Os contratos futuros de café encerraram a sexta-feira (16) com preços em baixa na Bolsa de Nova York, especialmente para o arábica. Os principais contratos apresentaram quedas de quase 1% – ou de 280 a 290 pontos – com o março fechando a 355,30 cents de dólar por libra-peso e o maio a 337,50.
O mercado, assim como outras commodities, enfrentou uma semana de grande volatilidade. Na sessão anterior, os preços atingiram suas máximas em um mês, refletindo preocupações com as condições climáticas no Brasil. Assim, o dia foi marcado por ajustes e realização de lucros, mas mantendo a atenção nos fundamentos.

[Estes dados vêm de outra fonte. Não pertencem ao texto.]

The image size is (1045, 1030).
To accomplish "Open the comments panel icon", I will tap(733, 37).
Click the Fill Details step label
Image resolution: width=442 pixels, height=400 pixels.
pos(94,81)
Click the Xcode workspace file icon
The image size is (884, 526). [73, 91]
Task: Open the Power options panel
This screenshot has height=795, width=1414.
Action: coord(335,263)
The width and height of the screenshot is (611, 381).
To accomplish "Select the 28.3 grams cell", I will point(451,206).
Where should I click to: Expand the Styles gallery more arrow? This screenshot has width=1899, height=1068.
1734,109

Contudo, as previsões climáticas continuam a indicar chuvas significativas para o sudeste brasileiro nos próximos dias, com volumes bastante intensos. As regiões Sul e Sudeste devem ter um fim de semana marcado por chuvas fortes, ventos intensos e tempestades a partir deste sábado (17). Segundo o Instituto Nacional de Meteorologia (Inmet), a passagem de sistemas frontais aumenta o risco de granizo e de problemas pontuais, especialmente em áreas do Rio Grande do Sul, Santa Catarina, Paraná, São Paulo e Minas Gerais.
Na Bolsa de Londres, os preços do robusta fecharam em território misto, com as primeiras posições apresentando perdas de US$ 3,00 a US$ 8,00 por tonelada, resultando em março a US$ 4000,00/t e maio a US$ 3925,00.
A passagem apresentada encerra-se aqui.